**YOUR GOAL:**
Below is a set of entries; give all of them again exactly.

**INPUT:**
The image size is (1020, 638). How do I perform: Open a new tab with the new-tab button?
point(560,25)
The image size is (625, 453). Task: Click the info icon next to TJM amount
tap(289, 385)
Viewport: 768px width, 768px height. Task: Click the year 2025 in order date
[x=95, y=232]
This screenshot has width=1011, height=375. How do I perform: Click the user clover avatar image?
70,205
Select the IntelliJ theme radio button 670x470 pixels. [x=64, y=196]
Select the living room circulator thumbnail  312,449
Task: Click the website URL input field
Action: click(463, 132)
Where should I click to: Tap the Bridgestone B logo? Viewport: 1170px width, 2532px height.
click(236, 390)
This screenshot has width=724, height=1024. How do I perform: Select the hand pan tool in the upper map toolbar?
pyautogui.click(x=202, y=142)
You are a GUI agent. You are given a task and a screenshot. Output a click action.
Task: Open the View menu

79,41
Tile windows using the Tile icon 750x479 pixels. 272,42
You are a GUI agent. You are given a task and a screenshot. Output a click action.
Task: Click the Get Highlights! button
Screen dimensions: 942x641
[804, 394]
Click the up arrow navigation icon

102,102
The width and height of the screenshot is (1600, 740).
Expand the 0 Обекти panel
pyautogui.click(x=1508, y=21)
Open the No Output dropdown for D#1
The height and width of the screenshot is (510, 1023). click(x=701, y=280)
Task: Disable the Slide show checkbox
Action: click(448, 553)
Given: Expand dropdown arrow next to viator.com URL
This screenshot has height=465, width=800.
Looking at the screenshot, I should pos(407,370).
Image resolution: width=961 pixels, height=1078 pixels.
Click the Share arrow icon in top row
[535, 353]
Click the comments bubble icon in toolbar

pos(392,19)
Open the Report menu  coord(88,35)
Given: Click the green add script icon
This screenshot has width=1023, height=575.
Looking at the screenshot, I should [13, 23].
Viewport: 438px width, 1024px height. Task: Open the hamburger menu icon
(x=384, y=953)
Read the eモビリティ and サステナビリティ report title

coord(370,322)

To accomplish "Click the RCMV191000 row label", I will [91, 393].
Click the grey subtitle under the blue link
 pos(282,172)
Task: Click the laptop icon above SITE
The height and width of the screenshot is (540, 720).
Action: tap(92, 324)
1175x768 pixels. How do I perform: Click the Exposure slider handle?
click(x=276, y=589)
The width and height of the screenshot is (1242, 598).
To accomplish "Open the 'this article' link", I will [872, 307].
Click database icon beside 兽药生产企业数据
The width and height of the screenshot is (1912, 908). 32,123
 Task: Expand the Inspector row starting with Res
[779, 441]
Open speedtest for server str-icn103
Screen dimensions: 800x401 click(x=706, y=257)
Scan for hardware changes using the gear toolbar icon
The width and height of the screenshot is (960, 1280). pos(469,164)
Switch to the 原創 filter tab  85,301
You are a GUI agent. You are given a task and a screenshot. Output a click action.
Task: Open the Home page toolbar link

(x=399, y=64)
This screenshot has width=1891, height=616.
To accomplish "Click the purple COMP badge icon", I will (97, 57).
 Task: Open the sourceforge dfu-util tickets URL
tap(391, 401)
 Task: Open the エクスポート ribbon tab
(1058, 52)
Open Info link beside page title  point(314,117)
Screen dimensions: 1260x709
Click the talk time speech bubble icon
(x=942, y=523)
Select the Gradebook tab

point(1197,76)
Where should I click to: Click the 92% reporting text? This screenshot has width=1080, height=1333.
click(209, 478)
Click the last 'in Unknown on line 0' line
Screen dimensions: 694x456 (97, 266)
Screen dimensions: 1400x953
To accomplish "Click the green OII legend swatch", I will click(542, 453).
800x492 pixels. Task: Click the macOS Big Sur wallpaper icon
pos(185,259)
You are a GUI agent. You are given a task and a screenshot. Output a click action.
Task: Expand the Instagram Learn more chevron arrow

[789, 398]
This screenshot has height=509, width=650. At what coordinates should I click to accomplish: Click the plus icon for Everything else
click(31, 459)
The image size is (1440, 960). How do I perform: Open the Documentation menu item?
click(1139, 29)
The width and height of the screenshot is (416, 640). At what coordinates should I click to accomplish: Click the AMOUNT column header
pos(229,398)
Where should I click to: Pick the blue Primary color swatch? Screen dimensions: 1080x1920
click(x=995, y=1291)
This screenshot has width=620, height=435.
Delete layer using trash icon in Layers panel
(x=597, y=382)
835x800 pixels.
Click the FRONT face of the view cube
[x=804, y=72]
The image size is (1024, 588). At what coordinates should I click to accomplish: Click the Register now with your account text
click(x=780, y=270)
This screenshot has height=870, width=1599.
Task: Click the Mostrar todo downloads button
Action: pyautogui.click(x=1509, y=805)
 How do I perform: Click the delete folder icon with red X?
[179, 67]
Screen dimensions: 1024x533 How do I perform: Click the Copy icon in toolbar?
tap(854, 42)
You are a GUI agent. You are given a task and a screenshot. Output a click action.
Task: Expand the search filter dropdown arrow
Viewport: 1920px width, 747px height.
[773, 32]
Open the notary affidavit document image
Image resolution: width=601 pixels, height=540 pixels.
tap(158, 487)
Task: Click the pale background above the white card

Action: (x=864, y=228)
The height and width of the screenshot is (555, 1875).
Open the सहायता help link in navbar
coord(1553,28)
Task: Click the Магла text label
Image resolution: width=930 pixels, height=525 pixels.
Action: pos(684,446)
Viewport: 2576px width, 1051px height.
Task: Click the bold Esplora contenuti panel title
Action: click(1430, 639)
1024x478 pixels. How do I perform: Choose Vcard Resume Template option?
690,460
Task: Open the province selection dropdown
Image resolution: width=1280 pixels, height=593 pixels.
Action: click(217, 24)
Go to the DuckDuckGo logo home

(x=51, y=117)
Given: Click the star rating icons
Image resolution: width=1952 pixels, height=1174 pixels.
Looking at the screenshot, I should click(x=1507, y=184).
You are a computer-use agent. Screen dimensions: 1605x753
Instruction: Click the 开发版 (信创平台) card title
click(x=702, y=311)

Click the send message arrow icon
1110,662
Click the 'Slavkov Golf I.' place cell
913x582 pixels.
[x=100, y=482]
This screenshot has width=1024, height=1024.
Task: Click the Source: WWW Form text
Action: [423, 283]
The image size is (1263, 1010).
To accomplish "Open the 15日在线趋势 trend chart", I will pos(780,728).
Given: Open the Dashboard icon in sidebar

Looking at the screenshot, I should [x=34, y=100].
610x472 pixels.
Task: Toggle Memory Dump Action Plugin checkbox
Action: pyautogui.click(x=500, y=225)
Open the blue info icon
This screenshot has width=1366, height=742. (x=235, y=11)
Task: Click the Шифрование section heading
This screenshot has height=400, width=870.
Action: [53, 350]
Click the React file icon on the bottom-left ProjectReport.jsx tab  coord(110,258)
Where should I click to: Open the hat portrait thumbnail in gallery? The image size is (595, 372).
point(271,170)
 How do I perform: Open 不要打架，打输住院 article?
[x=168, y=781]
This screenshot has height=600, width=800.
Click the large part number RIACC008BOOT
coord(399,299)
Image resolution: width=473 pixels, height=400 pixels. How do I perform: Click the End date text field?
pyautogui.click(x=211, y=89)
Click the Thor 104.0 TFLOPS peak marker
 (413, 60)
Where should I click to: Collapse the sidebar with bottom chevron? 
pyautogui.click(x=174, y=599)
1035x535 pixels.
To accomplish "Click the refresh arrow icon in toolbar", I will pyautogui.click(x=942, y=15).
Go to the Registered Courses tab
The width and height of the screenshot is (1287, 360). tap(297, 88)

**TASK SOLUTION:**
The image size is (1020, 638). How do I perform: Open a new tab with the new-tab button?
point(560,25)
The image size is (625, 453). Task: Click the info icon next to TJM amount
tap(289, 385)
Viewport: 768px width, 768px height. Task: Click the year 2025 in order date
[x=95, y=232]
This screenshot has width=1011, height=375. How do I perform: Click the user clover avatar image?
70,205
Select the IntelliJ theme radio button 670x470 pixels. [x=64, y=196]
Select the living room circulator thumbnail  312,449
Task: Click the website URL input field
Action: click(463, 132)
Where should I click to: Tap the Bridgestone B logo? Viewport: 1170px width, 2532px height.
click(236, 390)
This screenshot has width=724, height=1024. How do I perform: Select the hand pan tool in the upper map toolbar?
pyautogui.click(x=202, y=142)
You are a GUI agent. You are given a task and a screenshot. Output a click action.
Task: Open the View menu

79,41
Tile windows using the Tile icon 750x479 pixels. 272,42
You are a GUI agent. You are given a task and a screenshot. Output a click action.
Task: Click the Get Highlights! button
Screen dimensions: 942x641
[804, 394]
Click the up arrow navigation icon

102,102
The width and height of the screenshot is (1600, 740).
Expand the 0 Обекти panel
pyautogui.click(x=1508, y=21)
Open the No Output dropdown for D#1
The height and width of the screenshot is (510, 1023). click(x=701, y=280)
Task: Disable the Slide show checkbox
Action: click(448, 553)
Given: Expand dropdown arrow next to viator.com URL
This screenshot has height=465, width=800.
Looking at the screenshot, I should pos(407,370).
Image resolution: width=961 pixels, height=1078 pixels.
Click the Share arrow icon in top row
[535, 353]
Click the comments bubble icon in toolbar

pos(392,19)
Open the Report menu  coord(88,35)
Given: Click the green add script icon
This screenshot has width=1023, height=575.
Looking at the screenshot, I should [13, 23].
Viewport: 438px width, 1024px height. Task: Open the hamburger menu icon
(x=384, y=953)
Read the eモビリティ and サステナビリティ report title

coord(370,322)

To accomplish "Click the RCMV191000 row label", I will [91, 393].
Click the grey subtitle under the blue link
 pos(282,172)
Task: Click the laptop icon above SITE
The height and width of the screenshot is (540, 720).
Action: tap(92, 324)
1175x768 pixels. How do I perform: Click the Exposure slider handle?
click(x=276, y=589)
The width and height of the screenshot is (1242, 598).
To accomplish "Open the 'this article' link", I will [872, 307].
Click database icon beside 兽药生产企业数据
The width and height of the screenshot is (1912, 908). 32,123
 Task: Expand the Inspector row starting with Res
[779, 441]
Open speedtest for server str-icn103
Screen dimensions: 800x401 click(x=706, y=257)
Scan for hardware changes using the gear toolbar icon
The width and height of the screenshot is (960, 1280). pos(469,164)
Switch to the 原創 filter tab  85,301
You are a GUI agent. You are given a task and a screenshot. Output a click action.
Task: Open the Home page toolbar link

(x=399, y=64)
This screenshot has width=1891, height=616.
To accomplish "Click the purple COMP badge icon", I will (97, 57).
 Task: Open the sourceforge dfu-util tickets URL
tap(391, 401)
 Task: Open the エクスポート ribbon tab
(1058, 52)
Open Info link beside page title  point(314,117)
Screen dimensions: 1260x709
Click the talk time speech bubble icon
(x=942, y=523)
Select the Gradebook tab

point(1197,76)
Where should I click to: Click the 92% reporting text? This screenshot has width=1080, height=1333.
click(209, 478)
Click the last 'in Unknown on line 0' line
Screen dimensions: 694x456 (97, 266)
Screen dimensions: 1400x953
To accomplish "Click the green OII legend swatch", I will click(542, 453).
800x492 pixels. Task: Click the macOS Big Sur wallpaper icon
pos(185,259)
You are a GUI agent. You are given a task and a screenshot. Output a click action.
Task: Expand the Instagram Learn more chevron arrow

[789, 398]
This screenshot has height=509, width=650. At what coordinates should I click to accomplish: Click the plus icon for Everything else
click(31, 459)
The image size is (1440, 960). How do I perform: Open the Documentation menu item?
click(1139, 29)
The width and height of the screenshot is (416, 640). At what coordinates should I click to accomplish: Click the AMOUNT column header
pos(229,398)
Where should I click to: Pick the blue Primary color swatch? Screen dimensions: 1080x1920
click(x=995, y=1291)
This screenshot has width=620, height=435.
Delete layer using trash icon in Layers panel
(x=597, y=382)
835x800 pixels.
Click the FRONT face of the view cube
[x=804, y=72]
The image size is (1024, 588). At what coordinates should I click to accomplish: Click the Register now with your account text
click(x=780, y=270)
This screenshot has height=870, width=1599.
Task: Click the Mostrar todo downloads button
Action: pyautogui.click(x=1509, y=805)
 How do I perform: Click the delete folder icon with red X?
[179, 67]
Screen dimensions: 1024x533 How do I perform: Click the Copy icon in toolbar?
tap(854, 42)
You are a GUI agent. You are given a task and a screenshot. Output a click action.
Task: Expand the search filter dropdown arrow
Viewport: 1920px width, 747px height.
[773, 32]
Open the notary affidavit document image
Image resolution: width=601 pixels, height=540 pixels.
tap(158, 487)
Task: Click the pale background above the white card

Action: (x=864, y=228)
The height and width of the screenshot is (555, 1875).
Open the सहायता help link in navbar
coord(1553,28)
Task: Click the Магла text label
Image resolution: width=930 pixels, height=525 pixels.
Action: pos(684,446)
Viewport: 2576px width, 1051px height.
Task: Click the bold Esplora contenuti panel title
Action: click(1430, 639)
1024x478 pixels. How do I perform: Choose Vcard Resume Template option?
690,460
Task: Open the province selection dropdown
Image resolution: width=1280 pixels, height=593 pixels.
Action: click(217, 24)
Go to the DuckDuckGo logo home

(x=51, y=117)
Given: Click the star rating icons
Image resolution: width=1952 pixels, height=1174 pixels.
Looking at the screenshot, I should click(x=1507, y=184).
You are a computer-use agent. Screen dimensions: 1605x753
Instruction: Click the 开发版 (信创平台) card title
click(x=702, y=311)

Click the send message arrow icon
1110,662
Click the 'Slavkov Golf I.' place cell
913x582 pixels.
[x=100, y=482]
This screenshot has width=1024, height=1024.
Task: Click the Source: WWW Form text
Action: [423, 283]
The image size is (1263, 1010).
To accomplish "Open the 15日在线趋势 trend chart", I will pos(780,728).
Given: Open the Dashboard icon in sidebar

Looking at the screenshot, I should [x=34, y=100].
610x472 pixels.
Task: Toggle Memory Dump Action Plugin checkbox
Action: pyautogui.click(x=500, y=225)
Open the blue info icon
This screenshot has width=1366, height=742. (x=235, y=11)
Task: Click the Шифрование section heading
This screenshot has height=400, width=870.
Action: [53, 350]
Click the React file icon on the bottom-left ProjectReport.jsx tab  coord(110,258)
Where should I click to: Open the hat portrait thumbnail in gallery? The image size is (595, 372).
point(271,170)
 How do I perform: Open 不要打架，打输住院 article?
[x=168, y=781]
This screenshot has height=600, width=800.
Click the large part number RIACC008BOOT
coord(399,299)
Image resolution: width=473 pixels, height=400 pixels. How do I perform: Click the End date text field?
pyautogui.click(x=211, y=89)
Click the Thor 104.0 TFLOPS peak marker
 (413, 60)
Where should I click to: Collapse the sidebar with bottom chevron? 
pyautogui.click(x=174, y=599)
1035x535 pixels.
To accomplish "Click the refresh arrow icon in toolbar", I will pyautogui.click(x=942, y=15).
Go to the Registered Courses tab
The width and height of the screenshot is (1287, 360). tap(297, 88)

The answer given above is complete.